■ **Task item**
Look through the material below and report every line that includes "time".

─── Input

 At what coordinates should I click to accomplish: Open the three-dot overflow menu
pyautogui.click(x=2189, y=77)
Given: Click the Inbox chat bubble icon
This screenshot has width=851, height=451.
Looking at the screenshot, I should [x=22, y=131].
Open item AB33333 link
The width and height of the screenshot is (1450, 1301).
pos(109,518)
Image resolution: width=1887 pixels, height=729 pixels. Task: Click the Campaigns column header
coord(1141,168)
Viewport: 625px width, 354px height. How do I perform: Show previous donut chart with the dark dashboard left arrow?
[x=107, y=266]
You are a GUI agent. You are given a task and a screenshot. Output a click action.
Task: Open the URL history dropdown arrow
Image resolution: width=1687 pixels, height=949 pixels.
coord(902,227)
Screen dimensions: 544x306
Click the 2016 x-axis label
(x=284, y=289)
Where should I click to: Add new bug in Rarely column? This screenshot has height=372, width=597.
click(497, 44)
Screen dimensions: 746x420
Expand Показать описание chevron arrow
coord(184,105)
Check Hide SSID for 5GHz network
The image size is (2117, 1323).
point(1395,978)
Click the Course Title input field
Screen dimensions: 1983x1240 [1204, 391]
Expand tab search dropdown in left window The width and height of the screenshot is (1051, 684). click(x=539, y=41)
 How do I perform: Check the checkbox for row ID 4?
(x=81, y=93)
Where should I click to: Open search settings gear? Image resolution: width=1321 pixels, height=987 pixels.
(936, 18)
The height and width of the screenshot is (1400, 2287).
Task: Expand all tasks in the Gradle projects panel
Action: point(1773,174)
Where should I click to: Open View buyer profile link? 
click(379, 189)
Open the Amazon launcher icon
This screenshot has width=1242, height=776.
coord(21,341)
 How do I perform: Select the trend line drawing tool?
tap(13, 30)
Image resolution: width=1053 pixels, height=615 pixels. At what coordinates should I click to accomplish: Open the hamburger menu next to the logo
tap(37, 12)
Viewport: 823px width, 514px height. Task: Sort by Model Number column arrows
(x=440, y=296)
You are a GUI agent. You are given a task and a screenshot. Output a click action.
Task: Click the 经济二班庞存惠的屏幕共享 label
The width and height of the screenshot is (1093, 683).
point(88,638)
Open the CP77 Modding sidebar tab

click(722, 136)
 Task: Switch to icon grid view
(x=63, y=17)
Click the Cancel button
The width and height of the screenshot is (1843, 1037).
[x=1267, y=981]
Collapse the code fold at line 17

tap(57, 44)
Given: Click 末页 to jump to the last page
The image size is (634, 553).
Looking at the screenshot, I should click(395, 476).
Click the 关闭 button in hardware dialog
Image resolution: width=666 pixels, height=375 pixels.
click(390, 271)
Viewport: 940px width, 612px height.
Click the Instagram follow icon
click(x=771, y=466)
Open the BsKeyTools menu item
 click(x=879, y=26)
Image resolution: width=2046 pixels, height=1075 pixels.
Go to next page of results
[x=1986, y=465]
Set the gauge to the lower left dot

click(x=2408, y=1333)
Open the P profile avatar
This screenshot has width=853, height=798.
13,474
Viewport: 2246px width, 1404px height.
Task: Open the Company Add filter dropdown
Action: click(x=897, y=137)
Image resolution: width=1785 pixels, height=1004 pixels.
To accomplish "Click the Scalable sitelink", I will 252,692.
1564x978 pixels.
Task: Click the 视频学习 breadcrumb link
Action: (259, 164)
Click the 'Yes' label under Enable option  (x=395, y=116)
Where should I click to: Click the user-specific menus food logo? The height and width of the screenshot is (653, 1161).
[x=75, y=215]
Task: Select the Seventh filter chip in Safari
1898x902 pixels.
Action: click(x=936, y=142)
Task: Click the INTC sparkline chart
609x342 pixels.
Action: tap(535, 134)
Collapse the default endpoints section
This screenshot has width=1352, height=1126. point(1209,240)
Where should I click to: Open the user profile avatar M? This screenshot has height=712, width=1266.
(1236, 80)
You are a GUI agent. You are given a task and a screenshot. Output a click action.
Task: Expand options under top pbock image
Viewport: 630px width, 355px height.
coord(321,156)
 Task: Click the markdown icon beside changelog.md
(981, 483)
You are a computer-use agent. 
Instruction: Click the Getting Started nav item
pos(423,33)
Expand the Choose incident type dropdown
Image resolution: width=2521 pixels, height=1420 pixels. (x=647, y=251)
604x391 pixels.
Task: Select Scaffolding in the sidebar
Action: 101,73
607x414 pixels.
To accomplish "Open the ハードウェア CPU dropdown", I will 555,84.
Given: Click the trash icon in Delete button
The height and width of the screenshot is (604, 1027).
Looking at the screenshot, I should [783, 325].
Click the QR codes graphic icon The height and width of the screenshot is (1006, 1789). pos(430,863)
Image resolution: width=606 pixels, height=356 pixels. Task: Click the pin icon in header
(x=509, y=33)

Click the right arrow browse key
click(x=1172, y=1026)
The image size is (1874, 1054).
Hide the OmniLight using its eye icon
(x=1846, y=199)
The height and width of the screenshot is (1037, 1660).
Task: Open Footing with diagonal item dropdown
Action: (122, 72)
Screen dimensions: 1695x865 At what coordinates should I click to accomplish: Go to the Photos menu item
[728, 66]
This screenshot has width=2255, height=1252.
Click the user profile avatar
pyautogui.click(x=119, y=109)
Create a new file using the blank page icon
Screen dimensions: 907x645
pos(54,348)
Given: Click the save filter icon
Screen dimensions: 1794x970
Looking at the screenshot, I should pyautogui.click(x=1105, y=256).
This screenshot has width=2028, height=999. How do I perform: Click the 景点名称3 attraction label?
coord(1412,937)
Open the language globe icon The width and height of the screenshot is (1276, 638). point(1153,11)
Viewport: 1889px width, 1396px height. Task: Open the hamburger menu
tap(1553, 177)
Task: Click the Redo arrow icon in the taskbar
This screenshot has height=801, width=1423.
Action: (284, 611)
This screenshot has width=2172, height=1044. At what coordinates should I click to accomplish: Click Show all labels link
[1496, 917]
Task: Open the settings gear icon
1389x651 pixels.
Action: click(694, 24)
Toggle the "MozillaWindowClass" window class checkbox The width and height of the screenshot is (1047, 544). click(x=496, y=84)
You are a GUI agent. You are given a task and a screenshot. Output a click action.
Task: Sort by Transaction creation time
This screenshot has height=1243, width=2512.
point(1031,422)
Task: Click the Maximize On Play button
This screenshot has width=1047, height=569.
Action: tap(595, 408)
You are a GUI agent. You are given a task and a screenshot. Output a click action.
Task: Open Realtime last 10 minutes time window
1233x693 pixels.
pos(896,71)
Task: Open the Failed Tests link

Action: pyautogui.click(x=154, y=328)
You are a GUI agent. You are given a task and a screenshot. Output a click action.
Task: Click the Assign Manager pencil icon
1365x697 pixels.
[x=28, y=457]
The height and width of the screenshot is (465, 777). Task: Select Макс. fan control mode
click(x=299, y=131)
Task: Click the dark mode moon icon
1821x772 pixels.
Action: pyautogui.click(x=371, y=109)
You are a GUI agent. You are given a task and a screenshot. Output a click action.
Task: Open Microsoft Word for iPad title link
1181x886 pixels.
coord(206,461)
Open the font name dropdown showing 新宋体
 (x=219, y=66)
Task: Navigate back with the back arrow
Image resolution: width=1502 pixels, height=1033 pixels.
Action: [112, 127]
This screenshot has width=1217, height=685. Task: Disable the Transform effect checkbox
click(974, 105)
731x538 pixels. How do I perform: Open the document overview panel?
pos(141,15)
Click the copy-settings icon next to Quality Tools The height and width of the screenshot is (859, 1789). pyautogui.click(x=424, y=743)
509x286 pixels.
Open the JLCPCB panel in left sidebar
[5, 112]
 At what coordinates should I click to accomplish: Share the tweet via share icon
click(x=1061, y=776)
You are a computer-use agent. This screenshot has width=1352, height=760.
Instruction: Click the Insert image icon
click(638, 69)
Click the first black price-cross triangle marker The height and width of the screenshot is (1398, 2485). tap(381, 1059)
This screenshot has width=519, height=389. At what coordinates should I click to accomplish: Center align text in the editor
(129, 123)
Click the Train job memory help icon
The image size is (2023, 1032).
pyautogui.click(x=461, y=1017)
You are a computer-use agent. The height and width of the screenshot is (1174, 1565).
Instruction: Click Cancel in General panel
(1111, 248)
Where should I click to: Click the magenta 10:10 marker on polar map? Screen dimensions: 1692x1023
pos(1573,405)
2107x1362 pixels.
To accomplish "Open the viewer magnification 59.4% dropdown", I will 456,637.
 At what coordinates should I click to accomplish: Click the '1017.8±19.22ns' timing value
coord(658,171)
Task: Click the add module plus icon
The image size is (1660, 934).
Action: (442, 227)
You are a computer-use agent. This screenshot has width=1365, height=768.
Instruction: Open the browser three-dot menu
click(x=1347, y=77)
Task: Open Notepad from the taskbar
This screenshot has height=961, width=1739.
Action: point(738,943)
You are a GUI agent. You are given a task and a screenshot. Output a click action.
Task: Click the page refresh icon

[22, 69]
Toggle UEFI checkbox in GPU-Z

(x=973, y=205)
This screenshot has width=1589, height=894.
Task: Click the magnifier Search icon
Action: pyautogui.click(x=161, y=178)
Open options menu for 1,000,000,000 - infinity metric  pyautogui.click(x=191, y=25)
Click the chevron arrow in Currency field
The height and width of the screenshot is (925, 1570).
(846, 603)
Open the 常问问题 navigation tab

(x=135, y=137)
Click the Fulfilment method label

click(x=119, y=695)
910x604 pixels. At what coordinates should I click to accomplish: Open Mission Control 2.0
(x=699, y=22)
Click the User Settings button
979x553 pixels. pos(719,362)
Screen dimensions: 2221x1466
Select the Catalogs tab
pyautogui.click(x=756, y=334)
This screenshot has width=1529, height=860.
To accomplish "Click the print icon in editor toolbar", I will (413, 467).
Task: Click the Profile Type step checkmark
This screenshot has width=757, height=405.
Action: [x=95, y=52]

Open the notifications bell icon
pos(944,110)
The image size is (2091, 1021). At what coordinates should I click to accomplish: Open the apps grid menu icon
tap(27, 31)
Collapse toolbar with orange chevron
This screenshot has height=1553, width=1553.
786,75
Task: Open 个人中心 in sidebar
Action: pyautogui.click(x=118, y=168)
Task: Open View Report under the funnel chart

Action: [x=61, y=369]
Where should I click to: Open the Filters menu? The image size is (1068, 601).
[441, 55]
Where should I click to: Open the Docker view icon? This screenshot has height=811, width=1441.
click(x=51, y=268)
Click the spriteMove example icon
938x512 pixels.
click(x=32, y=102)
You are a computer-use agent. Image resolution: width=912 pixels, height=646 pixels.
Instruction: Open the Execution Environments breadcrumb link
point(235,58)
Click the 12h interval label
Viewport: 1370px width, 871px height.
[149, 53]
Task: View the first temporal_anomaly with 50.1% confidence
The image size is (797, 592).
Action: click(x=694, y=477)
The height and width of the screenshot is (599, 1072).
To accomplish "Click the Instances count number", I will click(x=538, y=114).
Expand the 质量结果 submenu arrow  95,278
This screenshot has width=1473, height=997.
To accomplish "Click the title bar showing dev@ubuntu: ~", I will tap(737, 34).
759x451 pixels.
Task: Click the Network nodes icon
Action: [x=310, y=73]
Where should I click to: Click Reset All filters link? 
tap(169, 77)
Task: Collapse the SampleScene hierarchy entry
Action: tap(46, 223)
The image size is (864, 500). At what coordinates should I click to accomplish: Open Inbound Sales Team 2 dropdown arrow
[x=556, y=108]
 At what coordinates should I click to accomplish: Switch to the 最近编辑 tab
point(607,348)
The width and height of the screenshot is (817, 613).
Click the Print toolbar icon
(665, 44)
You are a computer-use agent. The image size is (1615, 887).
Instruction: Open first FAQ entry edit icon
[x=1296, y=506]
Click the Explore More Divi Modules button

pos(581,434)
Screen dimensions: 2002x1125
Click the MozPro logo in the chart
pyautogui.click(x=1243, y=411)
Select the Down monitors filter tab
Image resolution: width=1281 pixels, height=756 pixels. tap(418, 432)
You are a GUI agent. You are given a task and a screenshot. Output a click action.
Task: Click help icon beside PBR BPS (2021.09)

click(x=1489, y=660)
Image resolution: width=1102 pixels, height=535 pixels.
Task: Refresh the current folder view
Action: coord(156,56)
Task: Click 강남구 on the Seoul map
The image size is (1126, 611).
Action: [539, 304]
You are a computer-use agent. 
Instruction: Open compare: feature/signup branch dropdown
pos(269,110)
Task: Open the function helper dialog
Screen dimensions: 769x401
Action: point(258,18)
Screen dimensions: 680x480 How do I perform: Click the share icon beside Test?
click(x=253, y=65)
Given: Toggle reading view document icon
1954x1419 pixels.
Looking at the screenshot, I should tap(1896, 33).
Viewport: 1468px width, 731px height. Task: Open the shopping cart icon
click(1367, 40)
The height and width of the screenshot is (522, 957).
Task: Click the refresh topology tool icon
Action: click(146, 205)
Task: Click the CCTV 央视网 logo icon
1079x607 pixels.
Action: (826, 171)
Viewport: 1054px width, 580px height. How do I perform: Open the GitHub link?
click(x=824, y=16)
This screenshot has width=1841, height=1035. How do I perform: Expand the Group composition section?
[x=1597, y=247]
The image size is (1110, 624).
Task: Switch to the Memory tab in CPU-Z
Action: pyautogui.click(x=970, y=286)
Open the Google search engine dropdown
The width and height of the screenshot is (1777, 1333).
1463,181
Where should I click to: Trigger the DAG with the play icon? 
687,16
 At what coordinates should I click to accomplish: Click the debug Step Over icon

──────

■ **Task answer**
Task: Sort by Transaction creation time
Task: Open Realtime last 10 minutes time window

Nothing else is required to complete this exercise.